上半平面を上半平面に写す一次変換の一般形

大学数学

複素解析において、虚部が正の複素数平面(上半平面)を別の上半平面に写像する一次変換は、モビウス変換(線形分数変換)の一種として表されます。ここではその一般型と導出方法を解説します。

一次変換(モビウス変換)の一般形

一次変換は次の形で表されます。

w = f(z) = (az + b) / (cz + d)

ここで a, b, c, d は複素数であり、ad – bc ≠ 0 です。この変換は複素平面上の円や直線を円や直線に写します。

上半平面を上半平面に写す条件

上半平面 Im z > 0 を上半平面 Im w > 0 に写すためには、係数 a, b, c, d は実数で、かつ ad – bc > 0 である必要があります。
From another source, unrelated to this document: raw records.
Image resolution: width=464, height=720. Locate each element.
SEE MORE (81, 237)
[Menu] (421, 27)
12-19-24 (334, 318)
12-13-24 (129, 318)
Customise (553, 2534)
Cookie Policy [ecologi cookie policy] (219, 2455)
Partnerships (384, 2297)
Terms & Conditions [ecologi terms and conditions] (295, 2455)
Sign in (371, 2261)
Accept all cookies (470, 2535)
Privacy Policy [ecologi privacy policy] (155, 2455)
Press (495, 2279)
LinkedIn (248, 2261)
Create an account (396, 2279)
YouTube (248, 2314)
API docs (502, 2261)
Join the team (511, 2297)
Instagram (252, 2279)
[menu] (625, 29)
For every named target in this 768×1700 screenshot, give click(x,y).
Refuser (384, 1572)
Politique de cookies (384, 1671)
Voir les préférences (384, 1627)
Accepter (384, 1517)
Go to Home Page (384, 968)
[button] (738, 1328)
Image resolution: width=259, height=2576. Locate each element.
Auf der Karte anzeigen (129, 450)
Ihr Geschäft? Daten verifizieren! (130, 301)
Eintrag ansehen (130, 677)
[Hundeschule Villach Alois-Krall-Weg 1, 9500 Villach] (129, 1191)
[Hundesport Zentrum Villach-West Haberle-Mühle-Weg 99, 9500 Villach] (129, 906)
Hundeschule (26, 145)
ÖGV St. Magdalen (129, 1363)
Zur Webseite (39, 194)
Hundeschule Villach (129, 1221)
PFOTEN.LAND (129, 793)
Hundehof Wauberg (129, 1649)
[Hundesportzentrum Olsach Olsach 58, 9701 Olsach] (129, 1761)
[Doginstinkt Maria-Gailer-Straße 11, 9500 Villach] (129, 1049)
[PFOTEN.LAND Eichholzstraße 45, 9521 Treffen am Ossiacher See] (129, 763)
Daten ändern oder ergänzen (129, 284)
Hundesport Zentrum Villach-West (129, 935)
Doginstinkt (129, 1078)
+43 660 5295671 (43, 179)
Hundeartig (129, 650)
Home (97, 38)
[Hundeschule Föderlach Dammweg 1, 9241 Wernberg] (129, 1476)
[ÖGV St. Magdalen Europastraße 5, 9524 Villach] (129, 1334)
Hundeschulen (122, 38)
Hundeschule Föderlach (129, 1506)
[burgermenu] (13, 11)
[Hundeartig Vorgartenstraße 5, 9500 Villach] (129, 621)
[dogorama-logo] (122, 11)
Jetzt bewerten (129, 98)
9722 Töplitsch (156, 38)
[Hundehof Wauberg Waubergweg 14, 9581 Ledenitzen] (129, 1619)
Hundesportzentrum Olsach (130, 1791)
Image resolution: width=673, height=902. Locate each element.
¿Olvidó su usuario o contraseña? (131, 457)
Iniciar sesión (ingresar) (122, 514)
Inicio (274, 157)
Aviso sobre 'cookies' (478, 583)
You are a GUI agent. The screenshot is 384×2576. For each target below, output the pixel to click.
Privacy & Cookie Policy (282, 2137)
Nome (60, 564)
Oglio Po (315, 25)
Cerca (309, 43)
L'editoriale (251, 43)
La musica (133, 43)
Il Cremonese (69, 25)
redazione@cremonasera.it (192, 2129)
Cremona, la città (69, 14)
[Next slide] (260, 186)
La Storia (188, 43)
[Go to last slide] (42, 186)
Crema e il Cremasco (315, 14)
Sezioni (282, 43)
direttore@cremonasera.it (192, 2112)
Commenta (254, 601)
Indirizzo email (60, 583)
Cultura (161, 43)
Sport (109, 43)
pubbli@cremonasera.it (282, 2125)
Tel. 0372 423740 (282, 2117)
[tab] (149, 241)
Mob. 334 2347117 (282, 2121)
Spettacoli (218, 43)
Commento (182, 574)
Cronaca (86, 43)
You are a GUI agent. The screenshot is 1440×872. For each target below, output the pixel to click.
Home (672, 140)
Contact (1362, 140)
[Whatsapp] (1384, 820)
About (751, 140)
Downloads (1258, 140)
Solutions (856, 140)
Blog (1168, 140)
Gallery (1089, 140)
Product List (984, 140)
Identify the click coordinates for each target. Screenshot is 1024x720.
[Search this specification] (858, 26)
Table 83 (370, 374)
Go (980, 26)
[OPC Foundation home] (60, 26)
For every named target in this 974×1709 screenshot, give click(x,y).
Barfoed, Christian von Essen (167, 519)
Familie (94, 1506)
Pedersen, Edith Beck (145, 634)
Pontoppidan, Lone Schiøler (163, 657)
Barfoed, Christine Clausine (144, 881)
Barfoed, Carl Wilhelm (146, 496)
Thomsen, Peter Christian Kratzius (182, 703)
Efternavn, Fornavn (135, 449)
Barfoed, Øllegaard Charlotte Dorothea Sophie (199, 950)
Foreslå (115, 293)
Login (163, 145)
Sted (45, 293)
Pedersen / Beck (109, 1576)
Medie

つまり。

  • a, b, c, d ∈ ℝ
  • ad – bc > 0

この条件を満たすと、変換 f(z) は上半平面を保存します。

簡略化された一般形

上半平面を上半平面に写す変換は、特に次の形でも表せます。

w = (az + b)/(cz + d), a, b, c, d ∈ ℝ, ad – bc > 0

この形により、任意の上半平面内の点を別の上半平面内の点に対応させることができます。

まとめ

上半平面を上半平面に写す一次変換の一般形はモビウス変換であり、係数が実数で行列式が正であることが条件です。具体的には w = (az + b)/(cz + d), a, b, c, d ∈ ℝ, ad – bc > 0 という形で表されます。